Privacy, privacy, privacy
In recent years, privacy rights and data protection has become a hot topic and legislation and regulations have up to the standards.
This blog post will explore how these laws affect day to day data work and what it means as a data professional to avoid getting on the wrong side of the law. Unfortunately, I need to give the usual legal disclaimer before I continue:
I do not hold myself out to be a lawyer and the below information does not constitute legal advice. It is simply my take on how the law applies to data-specific jobs.
- Privacy, privacy, privacy
- Summary of Data Protection and Privacy Laws
- What is ‘Personal Data’
- How Personal Data is Collected
- Using Personal Data only for its collected purpose
- Requiring measures to be put in place to secure personal data
- Where the personal data is processed and whether it is transferred offshore
- Explaining automated decision-making
- Closing Thoughts
Summary of Data Protection and Privacy Laws
What I’ll Cover
Before we dive into the practical aspects of data privacy and data analytics, engineering and science, I'll give an overview of two regimes: European Union's General Data Protection Regulations (EU GDPR) and Australia's Privacy Act 1988.

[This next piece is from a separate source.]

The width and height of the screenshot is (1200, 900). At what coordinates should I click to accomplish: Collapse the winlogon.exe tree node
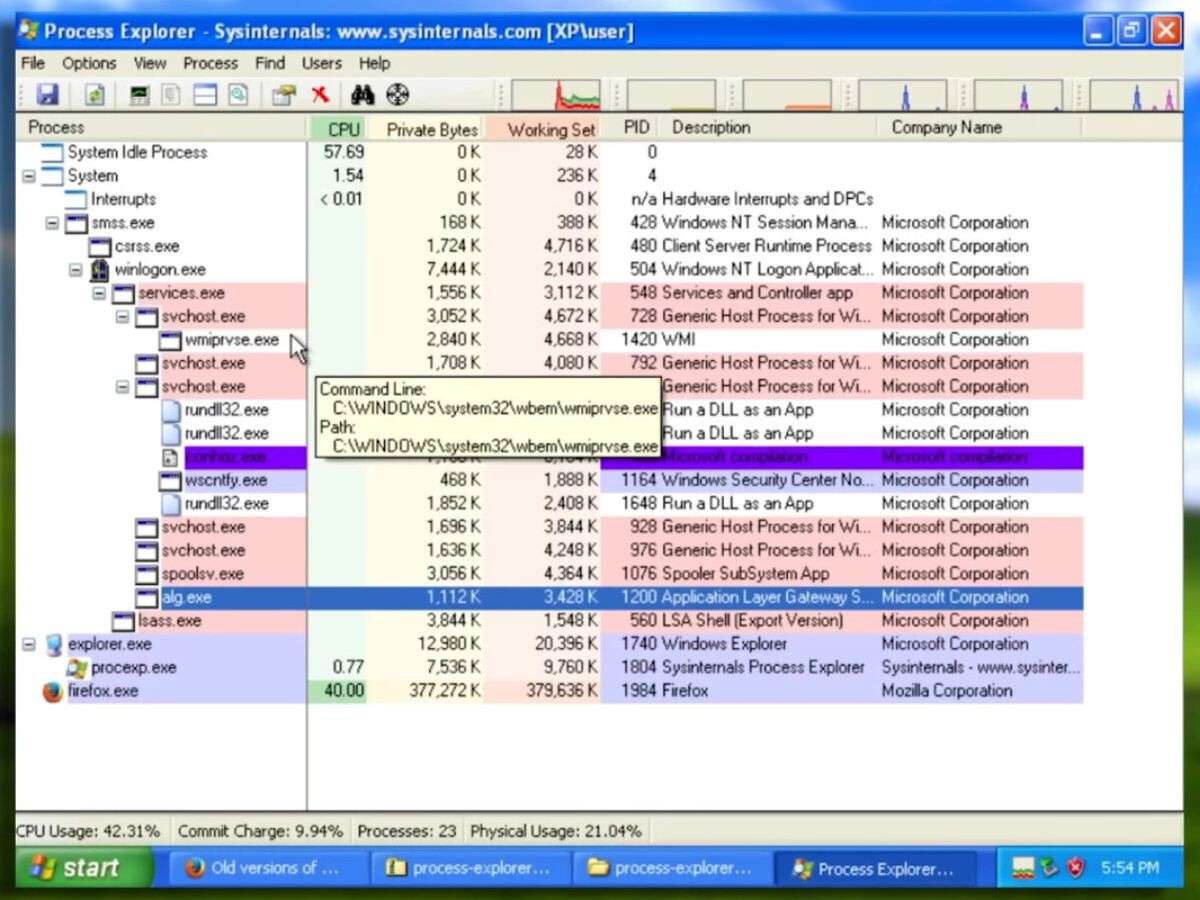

The California Consumer Privacy Act 2018 (CCPA) also provides comprehensive data privacy and protection regimes for Californians (USA), but this blog's main focus will be on the EU GDPR and APP.
What are the Data Protection Rules/Laws
The EU GDPR generally applies to organisations that offer goods and services to people/businesses in EU, while the APP generally only applies to Australian organisations (with a turnover of over 3 million AUD) and Australian government agencies.
However, the practical effect is much larger, as:
- Many major multinationals (e.g. Ebay, Amazon, Google) provide goods and services to people in the EU. These multinationals then need to do significant internal and external changes to ensure their entire global value chain is compliant with the EU GDPR.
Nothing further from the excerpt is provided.